— Begin MATERIAL PROVIDED —

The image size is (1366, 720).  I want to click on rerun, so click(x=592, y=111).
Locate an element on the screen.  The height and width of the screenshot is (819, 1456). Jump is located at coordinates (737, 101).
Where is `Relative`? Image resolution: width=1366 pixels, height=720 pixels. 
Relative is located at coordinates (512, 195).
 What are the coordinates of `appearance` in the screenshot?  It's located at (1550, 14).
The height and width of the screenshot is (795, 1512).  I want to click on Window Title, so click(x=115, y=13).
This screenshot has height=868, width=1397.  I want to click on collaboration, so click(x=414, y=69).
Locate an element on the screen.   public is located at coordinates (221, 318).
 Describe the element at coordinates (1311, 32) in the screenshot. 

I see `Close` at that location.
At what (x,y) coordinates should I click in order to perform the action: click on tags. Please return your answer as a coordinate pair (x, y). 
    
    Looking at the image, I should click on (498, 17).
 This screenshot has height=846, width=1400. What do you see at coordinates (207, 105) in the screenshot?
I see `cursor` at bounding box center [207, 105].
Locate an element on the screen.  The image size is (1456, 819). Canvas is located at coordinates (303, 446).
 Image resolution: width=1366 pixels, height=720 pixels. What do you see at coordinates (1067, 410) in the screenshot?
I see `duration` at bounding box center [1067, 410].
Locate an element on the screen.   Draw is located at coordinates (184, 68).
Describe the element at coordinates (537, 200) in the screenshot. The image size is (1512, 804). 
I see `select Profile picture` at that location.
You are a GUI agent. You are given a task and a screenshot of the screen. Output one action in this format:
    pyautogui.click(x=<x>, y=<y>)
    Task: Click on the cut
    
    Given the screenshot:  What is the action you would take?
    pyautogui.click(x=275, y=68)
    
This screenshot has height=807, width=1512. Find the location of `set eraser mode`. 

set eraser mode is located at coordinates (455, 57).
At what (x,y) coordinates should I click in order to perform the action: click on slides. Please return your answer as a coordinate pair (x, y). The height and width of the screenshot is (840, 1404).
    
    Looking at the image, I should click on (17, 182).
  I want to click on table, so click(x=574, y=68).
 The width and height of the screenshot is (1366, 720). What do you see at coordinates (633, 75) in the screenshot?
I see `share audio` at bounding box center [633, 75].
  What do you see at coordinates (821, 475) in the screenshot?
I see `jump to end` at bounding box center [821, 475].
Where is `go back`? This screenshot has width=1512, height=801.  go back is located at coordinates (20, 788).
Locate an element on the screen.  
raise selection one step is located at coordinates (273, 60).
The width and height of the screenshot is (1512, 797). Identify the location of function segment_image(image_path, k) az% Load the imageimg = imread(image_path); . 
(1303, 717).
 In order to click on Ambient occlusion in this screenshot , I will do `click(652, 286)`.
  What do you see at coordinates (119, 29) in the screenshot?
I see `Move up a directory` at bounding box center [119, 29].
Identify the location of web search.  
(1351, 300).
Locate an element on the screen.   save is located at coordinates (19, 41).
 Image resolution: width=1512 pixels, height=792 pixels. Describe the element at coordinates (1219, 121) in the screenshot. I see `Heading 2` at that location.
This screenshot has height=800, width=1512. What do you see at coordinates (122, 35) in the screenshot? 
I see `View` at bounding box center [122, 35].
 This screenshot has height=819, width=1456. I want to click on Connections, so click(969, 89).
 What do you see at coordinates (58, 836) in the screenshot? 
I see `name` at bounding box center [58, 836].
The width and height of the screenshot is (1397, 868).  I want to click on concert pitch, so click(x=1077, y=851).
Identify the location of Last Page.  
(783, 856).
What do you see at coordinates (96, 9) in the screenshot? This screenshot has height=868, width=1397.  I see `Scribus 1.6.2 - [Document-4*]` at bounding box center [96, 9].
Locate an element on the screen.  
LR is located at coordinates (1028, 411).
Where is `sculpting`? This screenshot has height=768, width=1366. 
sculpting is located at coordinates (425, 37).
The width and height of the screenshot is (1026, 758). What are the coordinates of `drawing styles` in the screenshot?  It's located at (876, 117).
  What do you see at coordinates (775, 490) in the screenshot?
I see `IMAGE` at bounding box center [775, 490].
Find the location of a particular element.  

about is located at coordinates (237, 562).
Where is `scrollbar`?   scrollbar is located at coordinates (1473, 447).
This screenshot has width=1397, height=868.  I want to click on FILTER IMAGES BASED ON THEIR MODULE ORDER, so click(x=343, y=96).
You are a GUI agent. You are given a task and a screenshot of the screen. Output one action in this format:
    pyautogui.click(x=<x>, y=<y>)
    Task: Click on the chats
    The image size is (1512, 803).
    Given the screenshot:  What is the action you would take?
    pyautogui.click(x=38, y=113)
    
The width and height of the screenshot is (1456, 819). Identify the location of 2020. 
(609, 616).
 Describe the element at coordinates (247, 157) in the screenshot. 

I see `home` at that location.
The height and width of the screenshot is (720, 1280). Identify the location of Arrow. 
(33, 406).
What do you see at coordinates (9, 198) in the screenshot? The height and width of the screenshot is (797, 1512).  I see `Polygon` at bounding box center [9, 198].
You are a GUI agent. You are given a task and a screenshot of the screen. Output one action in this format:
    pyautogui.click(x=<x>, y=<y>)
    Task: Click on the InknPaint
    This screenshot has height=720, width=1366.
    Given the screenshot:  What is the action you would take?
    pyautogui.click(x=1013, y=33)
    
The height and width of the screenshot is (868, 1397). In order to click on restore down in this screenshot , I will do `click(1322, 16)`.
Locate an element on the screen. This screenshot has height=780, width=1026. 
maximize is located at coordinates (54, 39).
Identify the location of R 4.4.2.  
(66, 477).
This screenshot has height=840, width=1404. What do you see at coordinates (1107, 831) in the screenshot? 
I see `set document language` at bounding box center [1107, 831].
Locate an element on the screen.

— End MATERIAL PROVIDED —

REQUEST ->
Print all of the lines above verbatim, keeping every character unchanged.

FULL RESPONSE ->
The image size is (1366, 720).  I want to click on rerun, so click(x=592, y=111).
Locate an element on the screen.  The height and width of the screenshot is (819, 1456). Jump is located at coordinates (737, 101).
Where is `Relative`? Image resolution: width=1366 pixels, height=720 pixels. 
Relative is located at coordinates (512, 195).
 What are the coordinates of `appearance` in the screenshot?  It's located at (1550, 14).
The height and width of the screenshot is (795, 1512).  I want to click on Window Title, so click(x=115, y=13).
This screenshot has height=868, width=1397.  I want to click on collaboration, so click(x=414, y=69).
Locate an element on the screen.   public is located at coordinates (221, 318).
 Describe the element at coordinates (1311, 32) in the screenshot. 

I see `Close` at that location.
At what (x,y) coordinates should I click in order to perform the action: click on tags. Please return your answer as a coordinate pair (x, y). 
    
    Looking at the image, I should click on (498, 17).
 This screenshot has height=846, width=1400. What do you see at coordinates (207, 105) in the screenshot?
I see `cursor` at bounding box center [207, 105].
Locate an element on the screen.  The image size is (1456, 819). Canvas is located at coordinates (303, 446).
 Image resolution: width=1366 pixels, height=720 pixels. What do you see at coordinates (1067, 410) in the screenshot?
I see `duration` at bounding box center [1067, 410].
Locate an element on the screen.   Draw is located at coordinates (184, 68).
Describe the element at coordinates (537, 200) in the screenshot. The image size is (1512, 804). 
I see `select Profile picture` at that location.
You are a GUI agent. You are given a task and a screenshot of the screen. Output one action in this format:
    pyautogui.click(x=<x>, y=<y>)
    Task: Click on the cut
    
    Given the screenshot:  What is the action you would take?
    pyautogui.click(x=275, y=68)
    
This screenshot has height=807, width=1512. Find the location of `set eraser mode`. 

set eraser mode is located at coordinates (455, 57).
At what (x,y) coordinates should I click in order to perform the action: click on slides. Please return your answer as a coordinate pair (x, y). The height and width of the screenshot is (840, 1404).
    
    Looking at the image, I should click on (17, 182).
  I want to click on table, so click(x=574, y=68).
 The width and height of the screenshot is (1366, 720). What do you see at coordinates (633, 75) in the screenshot?
I see `share audio` at bounding box center [633, 75].
  What do you see at coordinates (821, 475) in the screenshot?
I see `jump to end` at bounding box center [821, 475].
Where is `go back`? This screenshot has width=1512, height=801.  go back is located at coordinates (20, 788).
Locate an element on the screen.  
raise selection one step is located at coordinates (273, 60).
The width and height of the screenshot is (1512, 797). Identify the location of function segment_image(image_path, k) az% Load the imageimg = imread(image_path); . 
(1303, 717).
 In order to click on Ambient occlusion in this screenshot , I will do `click(652, 286)`.
  What do you see at coordinates (119, 29) in the screenshot?
I see `Move up a directory` at bounding box center [119, 29].
Identify the location of web search.  
(1351, 300).
Locate an element on the screen.   save is located at coordinates (19, 41).
 Image resolution: width=1512 pixels, height=792 pixels. Describe the element at coordinates (1219, 121) in the screenshot. I see `Heading 2` at that location.
This screenshot has height=800, width=1512. What do you see at coordinates (122, 35) in the screenshot? 
I see `View` at bounding box center [122, 35].
 This screenshot has height=819, width=1456. I want to click on Connections, so click(969, 89).
 What do you see at coordinates (58, 836) in the screenshot? 
I see `name` at bounding box center [58, 836].
The width and height of the screenshot is (1397, 868).  I want to click on concert pitch, so click(x=1077, y=851).
Identify the location of Last Page.  
(783, 856).
What do you see at coordinates (96, 9) in the screenshot? This screenshot has height=868, width=1397.  I see `Scribus 1.6.2 - [Document-4*]` at bounding box center [96, 9].
Locate an element on the screen.  
LR is located at coordinates (1028, 411).
Where is `sculpting`? This screenshot has height=768, width=1366. 
sculpting is located at coordinates (425, 37).
The width and height of the screenshot is (1026, 758). What are the coordinates of `drawing styles` in the screenshot?  It's located at (876, 117).
  What do you see at coordinates (775, 490) in the screenshot?
I see `IMAGE` at bounding box center [775, 490].
Find the location of a particular element.  

about is located at coordinates (237, 562).
Where is `scrollbar`?   scrollbar is located at coordinates (1473, 447).
This screenshot has width=1397, height=868.  I want to click on FILTER IMAGES BASED ON THEIR MODULE ORDER, so click(x=343, y=96).
You are a GUI agent. You are given a task and a screenshot of the screen. Output one action in this format:
    pyautogui.click(x=<x>, y=<y>)
    Task: Click on the chats
    The image size is (1512, 803).
    Given the screenshot:  What is the action you would take?
    pyautogui.click(x=38, y=113)
    
The width and height of the screenshot is (1456, 819). Identify the location of 2020. 
(609, 616).
 Describe the element at coordinates (247, 157) in the screenshot. 

I see `home` at that location.
The height and width of the screenshot is (720, 1280). Identify the location of Arrow. 
(33, 406).
What do you see at coordinates (9, 198) in the screenshot? The height and width of the screenshot is (797, 1512).  I see `Polygon` at bounding box center [9, 198].
You are a GUI agent. You are given a task and a screenshot of the screen. Output one action in this format:
    pyautogui.click(x=<x>, y=<y>)
    Task: Click on the InknPaint
    This screenshot has height=720, width=1366.
    Given the screenshot:  What is the action you would take?
    pyautogui.click(x=1013, y=33)
    
The height and width of the screenshot is (868, 1397). In order to click on restore down in this screenshot , I will do `click(1322, 16)`.
Locate an element on the screen. This screenshot has height=780, width=1026. 
maximize is located at coordinates (54, 39).
Identify the location of R 4.4.2.  
(66, 477).
This screenshot has height=840, width=1404. What do you see at coordinates (1107, 831) in the screenshot? 
I see `set document language` at bounding box center [1107, 831].
Locate an element on the screen.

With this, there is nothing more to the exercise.